Table of Naive Forecasts

********************************************************************

wineNaive.db = data.frame(Wines = colnames(aussieWines)[2:7], 
                          NaiveFC_Jan95 = c(naiveFortified.fc[1], naiveRed.fc[1], naiveRose.fc[1], naiveSparkling.fc[1], naiveSweet.fc[1], naiveDryWhite.fc[1]), 
                          NaiveFC_Feb95 = c(naiveFortified.fc[2], naiveRed.fc[2], naiveRose.fc[2], naiveSparkling.fc[2], naiveSweet.fc[2], naiveDryWhite.fc[2]),
                          Seasonal_NaiveFC_Jan95 = c(snaiveFortified.fc[1], snaiveRed.fc[1], snaiveRose.fc[1], snaiveSparkling.fc[1], snaiveSweet.fc[1], snaiveDryWhite.fc[1]), 
                          Seasonal_NaiveFC_Feb95 = c(snaiveFortified.fc[2], snaiveRed.fc[2], snaiveRose.fc[2], snaiveSparkling.fc[2], snaiveSweet.fc[2], snaiveDryWhite.fc[2])
                          )

kable(wineNaive.db, caption = "Naive Forecasts For Wines Sales")
Naive Forecasts For Wines Sales
Wines NaiveFC_Jan95 NaiveFC_Feb95 Seasonal_NaiveFC_Jan95 Seasonal_NaiveFC_Feb95
Fortified 2467 2467 1154 1568
Red 2684 2684 1041 1728
Rose 83 83 44 47
Sparkling 5999 5999 1197 1968
Sweet.white 394 394 150 280
Dry.white 5725 5725 2265 3685

********************************************************************

Plot Naive Forecasts

********************************************************************

par(mfrow = c(1, 2))

# Plot Fortified Wine naive FCs
plot(naiveFortified.pred, main = 'Fortified Wine Naive FC')
plot(snaiveFortified.pred, main = "Fortified Seasonal Naive FC")

# Plot Red Wine Naive FCs
plot(naiveRed.pred, main = "Red Wine Naive FC")
plot(snaiveRed.pred, main = "Seasonal Red Wine Naive FC")

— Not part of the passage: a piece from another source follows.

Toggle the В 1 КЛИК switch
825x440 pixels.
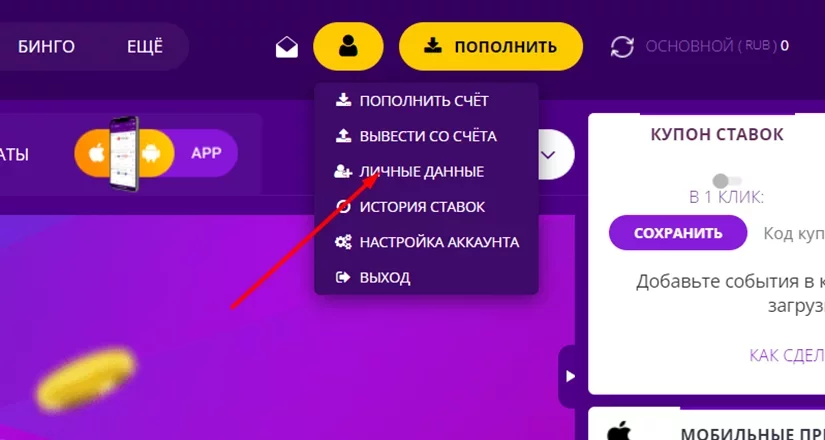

# Plot Sparkling Wine Naive FCs
plot(naiveSparkling.pred, main = "Sparkling Wine Naive FC")
plot(snaiveSparkling.pred, main = "Seasonal Sparkling Wine Naive FC")

# Plot Sweet Wine Naive FCs
plot(naiveSweet.pred, main = "Sweet Wine Naive FC")
plot(snaiveSweet.pred, main = "Seasonal Sweet Wine Naive FC")

# Plot Dry White Wine Naive FCs
plot(naiveDryWhite.pred, main = "Dry White Wine Naive FC")
plot(snaiveDryWhite.pred, main = "Seasonal Dry White Wine Naive FC" )

# Plot Rose Wine Naive FCs
plot(naiveRose.pred, main = "Rose Wine Naive FC")
plot(snaiveRose.pred, main = "Seasonal Rose Wine Naive FC")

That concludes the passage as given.